ケイトが二階へ向かい、玄関に残された二人。呆気に取られた…ように振る舞っていた二人は、ケイトが見えなくなってからどちらからともなく向かい合い、ニカっと笑う。
「「大成功!」」
上に聞こえないように二人は言うと、そそくさとリビングに向かった。
カナメは歌っていた。悔しい?違う。悲しい?いや、全然違う。
経験した事のない感情に、自分の取るべき対応が分からない。
朝からずっと歌っていた。曲はやっぱり「光の中で」…これだけはいつ歌っても、自分の気を紛らわせてくれる。最初は呟くように、だが、無意識にだんだんと大きくなっていく歌声。妹が見ているのも気にならない。話しかけてきた気もするが、そんなものは知らない。

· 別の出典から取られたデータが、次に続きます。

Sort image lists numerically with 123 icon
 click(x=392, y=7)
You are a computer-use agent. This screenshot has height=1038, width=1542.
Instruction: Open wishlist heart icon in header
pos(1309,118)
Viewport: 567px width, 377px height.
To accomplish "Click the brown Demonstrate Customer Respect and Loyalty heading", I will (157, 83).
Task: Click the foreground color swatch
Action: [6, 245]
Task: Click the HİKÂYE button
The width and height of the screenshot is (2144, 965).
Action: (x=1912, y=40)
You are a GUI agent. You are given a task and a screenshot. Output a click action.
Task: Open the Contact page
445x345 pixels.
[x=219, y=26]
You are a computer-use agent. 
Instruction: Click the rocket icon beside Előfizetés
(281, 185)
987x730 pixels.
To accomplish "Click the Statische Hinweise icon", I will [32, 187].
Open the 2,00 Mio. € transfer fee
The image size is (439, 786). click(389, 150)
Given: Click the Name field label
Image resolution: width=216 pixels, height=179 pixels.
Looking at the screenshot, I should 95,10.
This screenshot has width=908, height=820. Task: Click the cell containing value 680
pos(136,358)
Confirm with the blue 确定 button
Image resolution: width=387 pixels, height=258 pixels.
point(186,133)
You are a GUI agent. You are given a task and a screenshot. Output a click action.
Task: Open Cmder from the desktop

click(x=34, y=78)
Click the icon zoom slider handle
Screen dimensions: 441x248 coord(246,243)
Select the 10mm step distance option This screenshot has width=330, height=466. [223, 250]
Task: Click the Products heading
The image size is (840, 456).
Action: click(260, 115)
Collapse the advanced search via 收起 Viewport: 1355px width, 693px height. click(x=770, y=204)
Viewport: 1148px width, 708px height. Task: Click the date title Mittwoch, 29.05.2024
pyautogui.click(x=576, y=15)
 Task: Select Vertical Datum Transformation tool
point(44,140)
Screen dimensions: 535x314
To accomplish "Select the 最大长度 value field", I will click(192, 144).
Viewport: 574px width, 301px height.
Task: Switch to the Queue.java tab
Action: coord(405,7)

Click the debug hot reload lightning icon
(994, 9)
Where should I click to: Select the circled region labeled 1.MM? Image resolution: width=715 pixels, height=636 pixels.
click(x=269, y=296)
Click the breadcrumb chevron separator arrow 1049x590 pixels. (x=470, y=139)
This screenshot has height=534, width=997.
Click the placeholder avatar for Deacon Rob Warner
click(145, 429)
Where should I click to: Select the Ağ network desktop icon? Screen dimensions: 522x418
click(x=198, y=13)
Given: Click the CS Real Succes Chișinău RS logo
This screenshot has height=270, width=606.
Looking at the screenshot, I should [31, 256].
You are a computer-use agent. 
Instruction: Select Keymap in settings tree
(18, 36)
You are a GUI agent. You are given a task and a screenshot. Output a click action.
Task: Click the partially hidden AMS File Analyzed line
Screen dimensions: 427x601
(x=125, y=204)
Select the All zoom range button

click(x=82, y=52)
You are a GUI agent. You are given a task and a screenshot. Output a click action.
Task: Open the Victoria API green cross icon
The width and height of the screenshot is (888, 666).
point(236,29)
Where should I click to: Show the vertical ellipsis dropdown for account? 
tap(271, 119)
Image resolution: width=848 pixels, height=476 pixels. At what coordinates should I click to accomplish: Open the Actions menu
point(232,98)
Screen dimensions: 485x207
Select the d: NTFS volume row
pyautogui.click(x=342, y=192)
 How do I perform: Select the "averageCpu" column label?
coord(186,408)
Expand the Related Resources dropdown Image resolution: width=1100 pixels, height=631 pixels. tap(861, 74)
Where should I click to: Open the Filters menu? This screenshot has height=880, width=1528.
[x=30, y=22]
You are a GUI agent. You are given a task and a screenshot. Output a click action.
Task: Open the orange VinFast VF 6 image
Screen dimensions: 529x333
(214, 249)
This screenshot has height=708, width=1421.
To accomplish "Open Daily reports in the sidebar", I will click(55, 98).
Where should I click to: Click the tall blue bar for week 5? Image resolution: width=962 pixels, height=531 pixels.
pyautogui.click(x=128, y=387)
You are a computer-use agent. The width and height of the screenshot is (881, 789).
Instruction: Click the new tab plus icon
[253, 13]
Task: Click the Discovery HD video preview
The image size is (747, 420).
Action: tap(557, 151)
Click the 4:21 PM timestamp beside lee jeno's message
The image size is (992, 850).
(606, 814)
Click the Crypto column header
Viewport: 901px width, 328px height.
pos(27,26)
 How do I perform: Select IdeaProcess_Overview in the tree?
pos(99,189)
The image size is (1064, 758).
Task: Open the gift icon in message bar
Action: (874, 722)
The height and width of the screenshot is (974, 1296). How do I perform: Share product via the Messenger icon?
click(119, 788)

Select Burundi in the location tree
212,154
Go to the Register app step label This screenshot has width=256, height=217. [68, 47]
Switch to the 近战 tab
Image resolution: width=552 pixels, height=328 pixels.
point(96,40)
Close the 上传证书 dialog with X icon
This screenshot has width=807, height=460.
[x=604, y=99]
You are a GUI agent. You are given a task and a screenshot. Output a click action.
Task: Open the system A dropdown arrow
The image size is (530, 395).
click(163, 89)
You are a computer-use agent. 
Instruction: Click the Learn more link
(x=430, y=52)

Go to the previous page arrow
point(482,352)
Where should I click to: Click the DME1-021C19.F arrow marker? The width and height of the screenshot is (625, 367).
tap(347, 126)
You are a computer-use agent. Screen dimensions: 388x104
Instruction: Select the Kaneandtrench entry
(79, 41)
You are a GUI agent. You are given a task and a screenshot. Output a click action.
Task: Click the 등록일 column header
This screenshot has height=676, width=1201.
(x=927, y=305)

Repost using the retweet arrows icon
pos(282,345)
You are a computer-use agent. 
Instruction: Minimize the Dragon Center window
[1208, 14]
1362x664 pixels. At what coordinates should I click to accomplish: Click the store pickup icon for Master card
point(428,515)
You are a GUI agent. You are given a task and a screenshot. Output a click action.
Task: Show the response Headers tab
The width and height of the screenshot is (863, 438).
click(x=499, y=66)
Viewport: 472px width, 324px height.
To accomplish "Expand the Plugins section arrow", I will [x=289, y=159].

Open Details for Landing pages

一体何時間歌っただろうか?丈夫な喉は声を枯らす事もなく、その歌声を響かせる。さすがに疲れてきて、曲を止める。…と、そのときに初めて、自分に拍手が向けられている事に気付いた。
「…ケイト?」
拍手をしていたのはケイト。そういえば勉強会の約束をしていたような…。
「ご、ごめん!」
慌てて着替えようとして、ケイトに止められる。
「舞台は…終わり?」
「え?」
カナメが間抜けな声を返すと、ケイトはため息をついた。
「今の歌…そうね、舞台に立ってるプロの歌みたいだったわ…。客とか見物人がもっといたら、きっと拍手喝采よ?」
ケイトの素直な賛辞。だが、ムシャクシャしているカナメには、ただの嫌みにしか聞こえない。
「何?勉強会やらないの?」
不機嫌さの伝わるカナメの声。ケイトは返事の代わりにと、ポケットからいつも持ち歩いているUSBメモリを取り出した。